TEKS DOKUMEN:
◆ ◆ ◆ ◆
Bagikan:

JAKARTA - Ribuan narapidana di seluruh Indonesia dibebaskan melalui program asimilasi dan integarasi terkait dengan pencegahan penularan virus corona atau COVID-19. Hanya saja, banyak di antara mereka yang justru kembali berulah dan harus berurusan dengan polisi lagi.

Para narapidana yang dibebaskan ini tak memanfaatkan kebijakan Kementerian Hukum dan HAM untuk tetap dirumah sesuai dengan tujuan awal pemerintah. Sehingga, banyak pihak yang mengganggap kebijakaan tersebut tidak efektif dan hanya menyebabkan permasalahan baru

Salah satu contohnya, AR dan JN. Mereka berdua merupakan warga binaan yang sudah mendekam beberap tahun di lembaga permasyarakat (lapas) atas kasus pencurian dengan pemberatan.
◆ ◆ ◆ ◆
DATA YANG DITAMPILKAN:
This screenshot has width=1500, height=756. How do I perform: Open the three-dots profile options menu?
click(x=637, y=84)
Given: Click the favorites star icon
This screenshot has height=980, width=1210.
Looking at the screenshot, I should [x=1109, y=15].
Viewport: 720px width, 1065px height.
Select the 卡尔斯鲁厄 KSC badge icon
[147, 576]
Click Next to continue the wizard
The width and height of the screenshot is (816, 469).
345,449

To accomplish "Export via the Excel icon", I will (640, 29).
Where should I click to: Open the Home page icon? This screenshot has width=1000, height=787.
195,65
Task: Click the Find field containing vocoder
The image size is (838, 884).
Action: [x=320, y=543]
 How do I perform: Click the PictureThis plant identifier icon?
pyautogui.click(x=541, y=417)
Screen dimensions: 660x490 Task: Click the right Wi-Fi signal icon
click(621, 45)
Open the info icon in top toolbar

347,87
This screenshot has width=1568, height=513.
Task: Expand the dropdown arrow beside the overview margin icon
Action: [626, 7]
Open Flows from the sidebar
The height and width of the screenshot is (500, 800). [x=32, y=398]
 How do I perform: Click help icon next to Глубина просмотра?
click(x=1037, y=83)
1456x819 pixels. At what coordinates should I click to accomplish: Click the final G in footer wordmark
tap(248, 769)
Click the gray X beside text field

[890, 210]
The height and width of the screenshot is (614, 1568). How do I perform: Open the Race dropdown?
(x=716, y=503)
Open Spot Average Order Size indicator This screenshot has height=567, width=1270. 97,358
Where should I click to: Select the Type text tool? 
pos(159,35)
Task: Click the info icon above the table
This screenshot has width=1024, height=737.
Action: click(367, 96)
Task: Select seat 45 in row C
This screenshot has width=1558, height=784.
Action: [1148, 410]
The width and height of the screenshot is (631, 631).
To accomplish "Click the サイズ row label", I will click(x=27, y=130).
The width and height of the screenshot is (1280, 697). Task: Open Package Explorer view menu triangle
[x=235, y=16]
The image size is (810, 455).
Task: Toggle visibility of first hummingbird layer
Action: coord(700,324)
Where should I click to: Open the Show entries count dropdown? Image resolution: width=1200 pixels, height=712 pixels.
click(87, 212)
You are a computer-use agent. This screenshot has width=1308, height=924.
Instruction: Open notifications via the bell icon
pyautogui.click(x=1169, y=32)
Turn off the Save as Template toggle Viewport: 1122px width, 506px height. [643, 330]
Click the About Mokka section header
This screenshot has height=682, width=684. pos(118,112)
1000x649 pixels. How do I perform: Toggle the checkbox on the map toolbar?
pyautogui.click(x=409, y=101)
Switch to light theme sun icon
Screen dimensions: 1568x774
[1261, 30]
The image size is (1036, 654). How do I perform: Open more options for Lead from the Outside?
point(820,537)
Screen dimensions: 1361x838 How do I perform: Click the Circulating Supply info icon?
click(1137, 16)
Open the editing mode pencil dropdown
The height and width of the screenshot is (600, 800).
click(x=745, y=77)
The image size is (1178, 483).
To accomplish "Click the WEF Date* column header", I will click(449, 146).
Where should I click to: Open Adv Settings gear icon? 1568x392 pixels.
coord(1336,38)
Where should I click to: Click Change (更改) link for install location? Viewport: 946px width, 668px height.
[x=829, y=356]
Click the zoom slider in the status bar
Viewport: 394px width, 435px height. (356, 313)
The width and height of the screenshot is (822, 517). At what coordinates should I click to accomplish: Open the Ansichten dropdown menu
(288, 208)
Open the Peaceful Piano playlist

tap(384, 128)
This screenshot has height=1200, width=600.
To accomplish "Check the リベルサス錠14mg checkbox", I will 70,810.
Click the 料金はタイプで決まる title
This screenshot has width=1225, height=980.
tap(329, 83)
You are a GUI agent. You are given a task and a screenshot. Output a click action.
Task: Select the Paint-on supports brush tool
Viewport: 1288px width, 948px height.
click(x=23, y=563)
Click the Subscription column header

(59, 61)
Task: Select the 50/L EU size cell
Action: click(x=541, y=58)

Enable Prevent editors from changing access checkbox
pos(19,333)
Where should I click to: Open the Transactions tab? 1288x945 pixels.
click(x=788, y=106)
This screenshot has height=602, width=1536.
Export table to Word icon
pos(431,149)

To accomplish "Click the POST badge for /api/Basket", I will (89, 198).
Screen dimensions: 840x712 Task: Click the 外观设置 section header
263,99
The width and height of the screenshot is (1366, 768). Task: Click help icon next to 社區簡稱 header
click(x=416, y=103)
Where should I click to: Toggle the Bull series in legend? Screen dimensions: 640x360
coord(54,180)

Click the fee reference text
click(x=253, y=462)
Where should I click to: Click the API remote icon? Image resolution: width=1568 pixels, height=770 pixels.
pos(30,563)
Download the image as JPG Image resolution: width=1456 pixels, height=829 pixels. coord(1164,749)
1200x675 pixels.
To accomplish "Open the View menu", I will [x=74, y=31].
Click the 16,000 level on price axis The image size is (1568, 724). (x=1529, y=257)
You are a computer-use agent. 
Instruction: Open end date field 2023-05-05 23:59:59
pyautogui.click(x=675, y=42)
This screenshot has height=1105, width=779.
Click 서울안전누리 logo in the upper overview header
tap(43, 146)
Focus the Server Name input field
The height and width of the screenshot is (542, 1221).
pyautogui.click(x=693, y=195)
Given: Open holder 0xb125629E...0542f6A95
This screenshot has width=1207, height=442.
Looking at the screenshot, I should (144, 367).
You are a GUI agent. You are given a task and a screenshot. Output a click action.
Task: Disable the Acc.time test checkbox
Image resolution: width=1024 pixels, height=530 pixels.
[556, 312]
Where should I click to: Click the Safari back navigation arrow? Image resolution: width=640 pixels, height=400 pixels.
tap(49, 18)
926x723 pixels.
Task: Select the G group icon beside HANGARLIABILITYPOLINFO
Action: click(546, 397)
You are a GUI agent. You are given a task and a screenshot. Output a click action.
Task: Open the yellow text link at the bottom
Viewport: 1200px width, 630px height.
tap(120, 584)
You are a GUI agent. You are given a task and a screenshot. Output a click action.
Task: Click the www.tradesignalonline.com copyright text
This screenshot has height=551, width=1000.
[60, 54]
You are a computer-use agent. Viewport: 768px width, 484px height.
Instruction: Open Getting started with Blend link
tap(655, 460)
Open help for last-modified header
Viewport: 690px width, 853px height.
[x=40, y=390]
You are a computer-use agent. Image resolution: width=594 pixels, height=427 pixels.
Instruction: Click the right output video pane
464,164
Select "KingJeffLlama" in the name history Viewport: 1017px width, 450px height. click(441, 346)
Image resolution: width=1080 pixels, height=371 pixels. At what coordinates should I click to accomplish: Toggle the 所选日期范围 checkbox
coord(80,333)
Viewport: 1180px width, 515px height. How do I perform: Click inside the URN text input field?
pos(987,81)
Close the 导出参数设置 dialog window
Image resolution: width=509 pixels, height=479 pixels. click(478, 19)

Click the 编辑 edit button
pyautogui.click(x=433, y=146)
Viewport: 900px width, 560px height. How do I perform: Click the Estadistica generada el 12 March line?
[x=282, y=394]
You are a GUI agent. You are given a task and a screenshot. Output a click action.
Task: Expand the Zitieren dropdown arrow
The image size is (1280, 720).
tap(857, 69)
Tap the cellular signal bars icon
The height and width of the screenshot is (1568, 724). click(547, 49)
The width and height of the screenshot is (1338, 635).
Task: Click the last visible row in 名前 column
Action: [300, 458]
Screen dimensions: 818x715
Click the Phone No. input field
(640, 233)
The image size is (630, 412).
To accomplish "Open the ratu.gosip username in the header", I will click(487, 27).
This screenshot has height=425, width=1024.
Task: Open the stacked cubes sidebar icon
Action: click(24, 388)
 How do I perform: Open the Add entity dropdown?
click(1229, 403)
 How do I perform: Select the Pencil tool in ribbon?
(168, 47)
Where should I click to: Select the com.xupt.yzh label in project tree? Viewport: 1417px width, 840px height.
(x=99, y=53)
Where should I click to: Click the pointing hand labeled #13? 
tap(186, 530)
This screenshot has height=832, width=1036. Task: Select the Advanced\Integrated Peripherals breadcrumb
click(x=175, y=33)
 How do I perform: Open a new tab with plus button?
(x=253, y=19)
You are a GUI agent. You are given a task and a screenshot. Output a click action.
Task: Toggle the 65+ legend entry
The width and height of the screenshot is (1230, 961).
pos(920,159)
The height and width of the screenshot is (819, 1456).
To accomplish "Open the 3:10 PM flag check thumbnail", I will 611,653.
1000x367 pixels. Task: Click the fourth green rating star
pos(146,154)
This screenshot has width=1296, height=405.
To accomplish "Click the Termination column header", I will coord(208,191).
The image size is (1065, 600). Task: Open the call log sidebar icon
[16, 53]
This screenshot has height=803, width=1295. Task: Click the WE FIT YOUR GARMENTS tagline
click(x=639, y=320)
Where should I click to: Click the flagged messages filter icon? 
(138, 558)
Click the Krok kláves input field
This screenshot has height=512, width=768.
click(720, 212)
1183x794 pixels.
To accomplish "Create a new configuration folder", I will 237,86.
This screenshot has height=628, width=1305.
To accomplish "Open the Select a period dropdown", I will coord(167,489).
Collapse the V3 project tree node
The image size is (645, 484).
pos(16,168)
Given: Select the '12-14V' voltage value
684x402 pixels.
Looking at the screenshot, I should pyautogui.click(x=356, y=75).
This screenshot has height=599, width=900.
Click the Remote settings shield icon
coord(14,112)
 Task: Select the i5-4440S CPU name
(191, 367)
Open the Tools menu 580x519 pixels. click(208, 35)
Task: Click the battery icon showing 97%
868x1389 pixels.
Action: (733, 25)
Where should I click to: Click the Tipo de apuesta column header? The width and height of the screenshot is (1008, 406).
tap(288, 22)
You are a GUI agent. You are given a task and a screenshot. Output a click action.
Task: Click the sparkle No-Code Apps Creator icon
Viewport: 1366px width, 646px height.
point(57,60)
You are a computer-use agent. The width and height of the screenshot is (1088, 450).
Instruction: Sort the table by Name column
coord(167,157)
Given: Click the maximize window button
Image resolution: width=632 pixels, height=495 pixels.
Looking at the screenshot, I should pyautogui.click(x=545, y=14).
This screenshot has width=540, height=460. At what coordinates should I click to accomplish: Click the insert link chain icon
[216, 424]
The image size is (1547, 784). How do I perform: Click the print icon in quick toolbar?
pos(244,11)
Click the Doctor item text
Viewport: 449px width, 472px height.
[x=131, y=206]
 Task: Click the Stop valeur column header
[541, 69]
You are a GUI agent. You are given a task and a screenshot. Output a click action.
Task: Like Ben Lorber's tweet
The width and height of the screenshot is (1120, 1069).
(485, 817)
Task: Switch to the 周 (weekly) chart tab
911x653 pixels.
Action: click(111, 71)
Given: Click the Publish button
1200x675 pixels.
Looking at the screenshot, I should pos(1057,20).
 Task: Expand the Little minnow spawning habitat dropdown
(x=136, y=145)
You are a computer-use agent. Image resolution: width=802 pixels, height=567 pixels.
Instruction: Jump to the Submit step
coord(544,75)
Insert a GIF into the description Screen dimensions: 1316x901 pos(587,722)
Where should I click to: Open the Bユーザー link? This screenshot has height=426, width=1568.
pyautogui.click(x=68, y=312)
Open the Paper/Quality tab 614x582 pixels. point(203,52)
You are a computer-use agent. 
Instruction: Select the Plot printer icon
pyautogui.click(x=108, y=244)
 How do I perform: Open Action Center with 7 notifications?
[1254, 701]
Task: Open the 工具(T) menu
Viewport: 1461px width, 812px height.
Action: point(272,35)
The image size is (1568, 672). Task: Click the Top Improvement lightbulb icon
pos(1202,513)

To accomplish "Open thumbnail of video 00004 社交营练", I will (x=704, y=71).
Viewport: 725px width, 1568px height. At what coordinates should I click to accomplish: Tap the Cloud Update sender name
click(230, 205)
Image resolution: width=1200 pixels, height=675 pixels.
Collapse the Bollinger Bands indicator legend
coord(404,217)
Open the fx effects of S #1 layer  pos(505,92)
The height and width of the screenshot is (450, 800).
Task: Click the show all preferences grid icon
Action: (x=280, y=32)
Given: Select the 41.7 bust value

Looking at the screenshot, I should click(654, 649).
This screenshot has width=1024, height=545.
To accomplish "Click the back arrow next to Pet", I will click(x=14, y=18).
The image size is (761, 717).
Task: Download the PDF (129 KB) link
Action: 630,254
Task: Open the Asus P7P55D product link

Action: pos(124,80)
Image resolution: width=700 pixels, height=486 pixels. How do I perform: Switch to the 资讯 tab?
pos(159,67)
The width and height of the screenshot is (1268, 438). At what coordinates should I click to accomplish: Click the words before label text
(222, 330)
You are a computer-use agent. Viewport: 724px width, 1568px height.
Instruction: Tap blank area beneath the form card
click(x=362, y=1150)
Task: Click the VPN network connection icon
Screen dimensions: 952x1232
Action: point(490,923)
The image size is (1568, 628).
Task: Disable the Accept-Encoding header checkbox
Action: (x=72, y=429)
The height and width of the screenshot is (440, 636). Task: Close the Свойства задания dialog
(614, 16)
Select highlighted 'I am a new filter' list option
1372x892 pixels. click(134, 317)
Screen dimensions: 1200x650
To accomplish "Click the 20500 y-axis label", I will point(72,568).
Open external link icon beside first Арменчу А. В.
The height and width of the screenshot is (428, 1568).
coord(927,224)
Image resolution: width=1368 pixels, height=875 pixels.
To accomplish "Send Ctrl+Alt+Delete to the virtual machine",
◆ ◆ ◆ ◆
KETENTUAN TUGAS A: Dalam berita tentang pembebasan narapidana, AR dan JN mendekam di lapas atas kasus apa?
KETENTUAN TUGAS B: Salin tanpa perubahan bagian berita tentang pembebasan narapidana yang dimulai dengan "Salah satu contohnya, AR" dan berlanjut sampai "pencurian dengan pemberatan.".
Entri tersebut tidak diperlukan untuk mengerjakan tugas.

PENYELESAIAN A: Pencurian dengan pemberatan.

PENYELESAIAN B:
Salah satu contohnya, AR dan JN. Mereka berdua merupakan warga binaan yang sudah mendekam beberap tahun di lembaga permasyarakat (lapas) atas kasus pencurian dengan pemberatan.